Dynamics of Srs2 movement along single stranded DNA

Cells use Homologous recombination (HR) to repair double stranded DNA breaks. When there is a double stranded break in the DNA, rather than reattaching the broken pieces of DNA, the cell will compare the broken strand to the homologous copy of DNA and use it as a template to complete repair. A protein called Rad51 is the central engine for HR and forms a filament on DNA to promote HR. But, too much HR is also bad for the cell as it will cause chromosome rearrangements.

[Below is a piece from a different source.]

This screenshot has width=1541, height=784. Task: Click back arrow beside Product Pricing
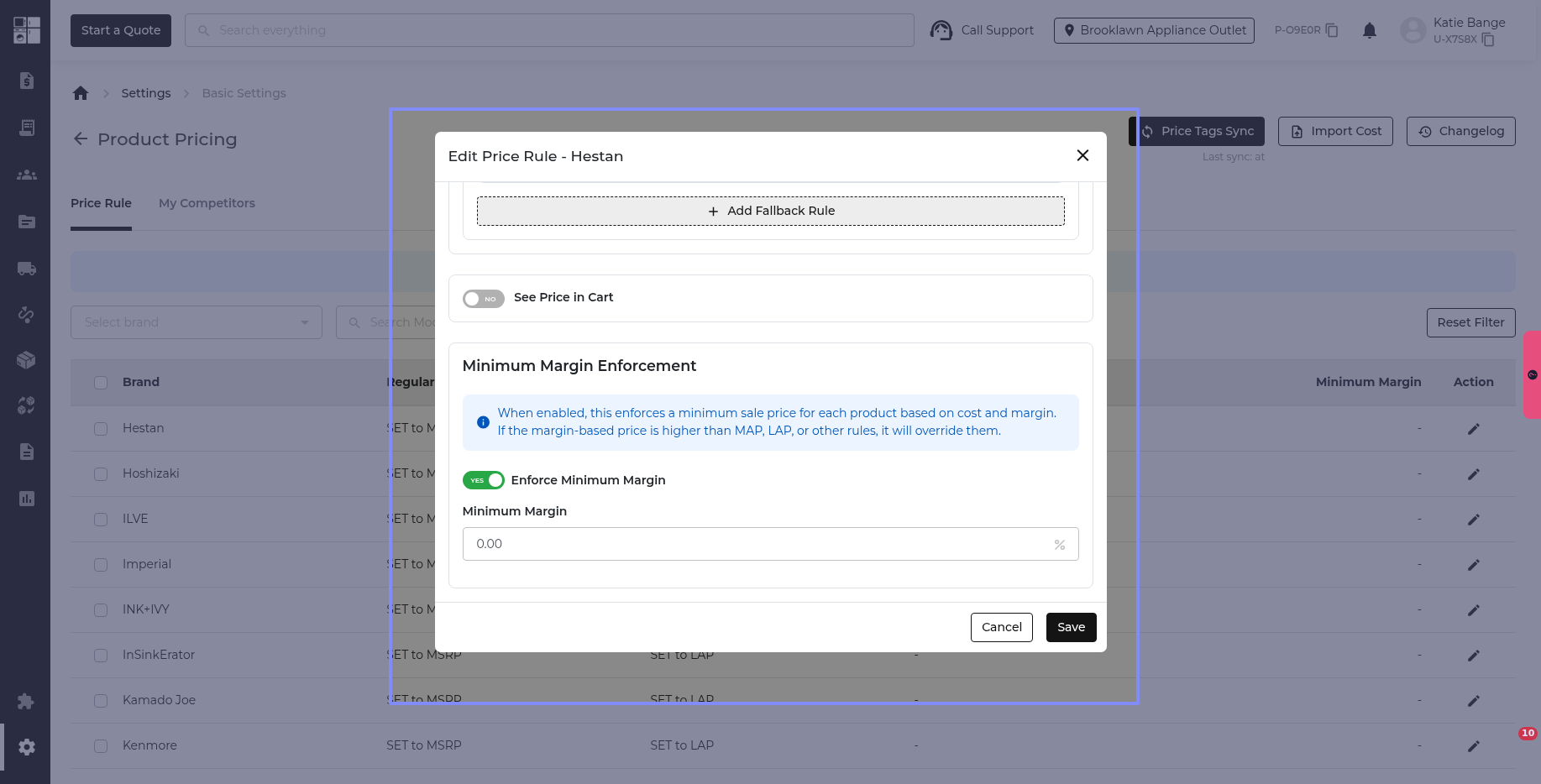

The cells control when and where Rad51 functions by removing it from unwanted places in the DNA. This is accomplished by a protein called Srs2. Srs2 moves along the DNA and remove Rad51, a role analogous to a wire stripper. My research seeks to understand the dynamics of Srs2 and Rad51 so as to better understand their roles in DNA repair. We have uncovered the speed of Srs2 movement on the DNA and how much ATP is used in the movement. This study gives a quantitative measure of Srs2 sliding, forward & backward movement and pausing while moving along the DNA. Using this information, we will put together a mechanism for Srs2 movement on DNA as it works to remove the Rad51 filament on DNA. Ultimately, this helps us understand why mutations in protein like Srs2 and Rad51 lead to the onset of cancer.